Hello, world. Marwa here. This is my first blog post.
Over a week ago I very carefully wrote up the pages of this blog. They explain who I am and what this blog wants to do, what the title of this blog is all about, and what the images of this blog are all about (complete with more cool photos). I also answer a whole lot of questions about this project and myself.
I wrote these pages as the groundwork, the infrastructure of my project. So that I could go back to them and remember why I chose to do this.
So I could remember that this is a space for story as much as it is a space for argumentation, because the philosopher in me has grown nuanced enough to understand that being right or wrong (about Islam’s relation to the suffering of people in the Arab world and Muslim-majority countries, about anything else applied-ethics-political for that matter) is only important insofar as it helps or hurts people.
I wrote these pages so I could remember that it’s okay to step back to take a human moment.
So I could remember what this project means on the personal and interpersonal level, so that, for example, I could remember that the hijab is not a floating concept independent of the women who wear it and value it in divergent ways. So that others can understand my choices as well and know that they are not haphazard. So that everything would be in place before I wrote my first post and launched this creation into the world.

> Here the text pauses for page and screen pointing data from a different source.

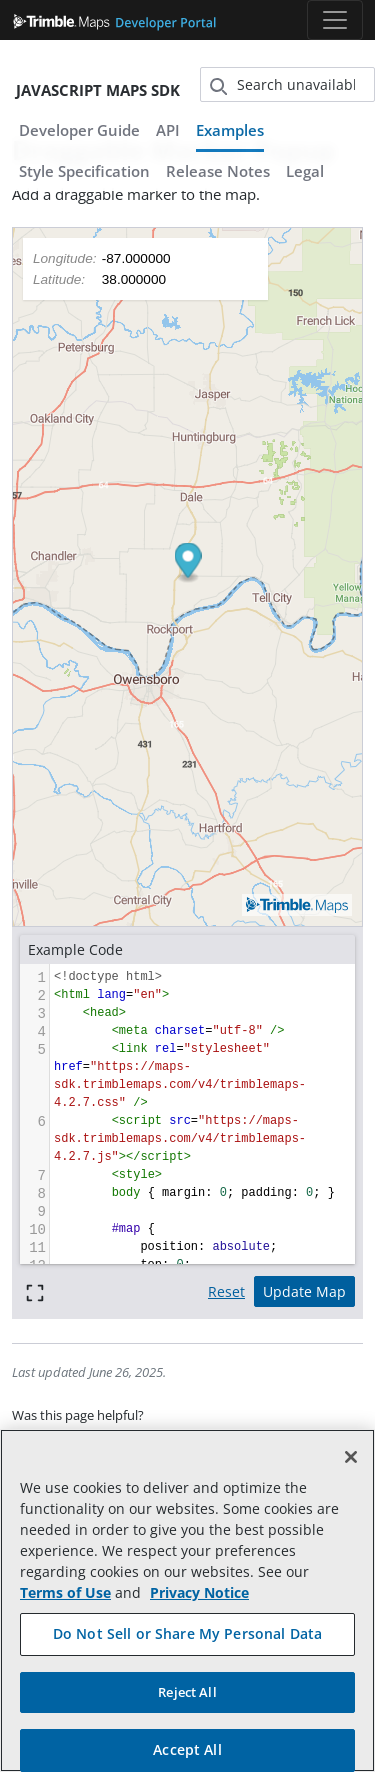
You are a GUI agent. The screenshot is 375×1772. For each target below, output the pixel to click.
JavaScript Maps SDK (98, 90)
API (168, 130)
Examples (230, 130)
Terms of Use (65, 1592)
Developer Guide (79, 130)
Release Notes (218, 171)
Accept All (187, 1749)
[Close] (351, 1457)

Then I got addicted to brain crack and the first post did not happen. Because I had so many ideas and was full of trepidation at tackling them in their rich and enormous scope, because my fish are really dead, and have been for a long time, because part of the reason my fish are so dead is that I have lived a crazy life of suppression and control and abuse in the Middle East, and that, no lies about it, my own pain and that of women who are my friends and family are the driving forces behind the subject matter of this blog.
I feel responsible as a newly free woman of requisite skill, knowledge, and intellect to speak, surely, but I also want validation, want to perhaps selfishly (if not merely so) turn my own pain and anger into something valuable, so it will not have been in vain. But I am also still picking up pieces of myself and trying to make them whole, and I am overwhelmed.

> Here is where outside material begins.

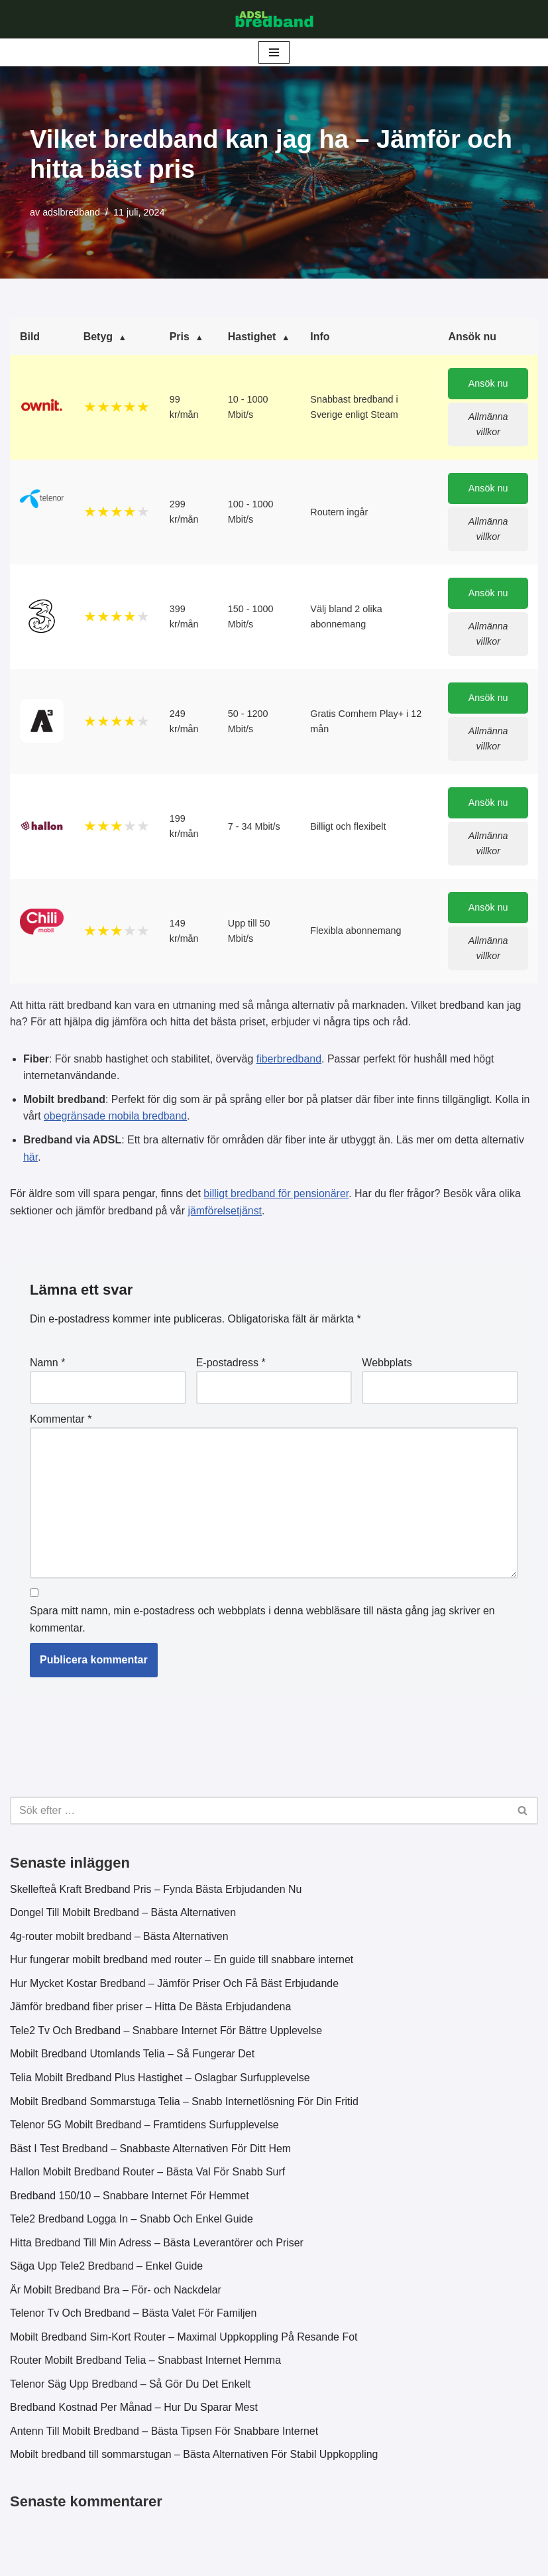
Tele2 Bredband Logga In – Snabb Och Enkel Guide (132, 2221)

So my first post did not happen.
But I also realized that if I got my posts out there into the world they would lead to more posts, and very quickly I would be in the midst of a flurry of responsibility and care and wonder and investment and I would have put my hands into some wonderfully (if dangerously) potent pool of thought that would be pull me in and carry me forward.
I needed to just write that first post.
See, this is about windows, for me.
I don’t know if other people who lack motivation and feel scarcity of or blocked emotions have similar processes, but often I am able to push myself into a headspace where a precious window opens up and I am capable of taking steps and making changes that will later put on a near permanence. What was nearly impossible before that window opened up becomes easy. If I miss the window and it closes, I am back to near-impossibility, because as a depressed person difficulty of action is my default state.
Windows open more often than I feel like I have a right to expect, but I very seldom stumble through them.
I was able to successfully stumble through windows when I was writing my MA thesis, when I lost 70 pounds in one year, when I taught logic and ethics throughout my thesis and comprehensive exam year. I’ve let a lot of windows close with regards to my novel, personal relationships, and becoming a happier and more fulfilled person.
And I am in such a window now, with this blog. I don’t want it to close.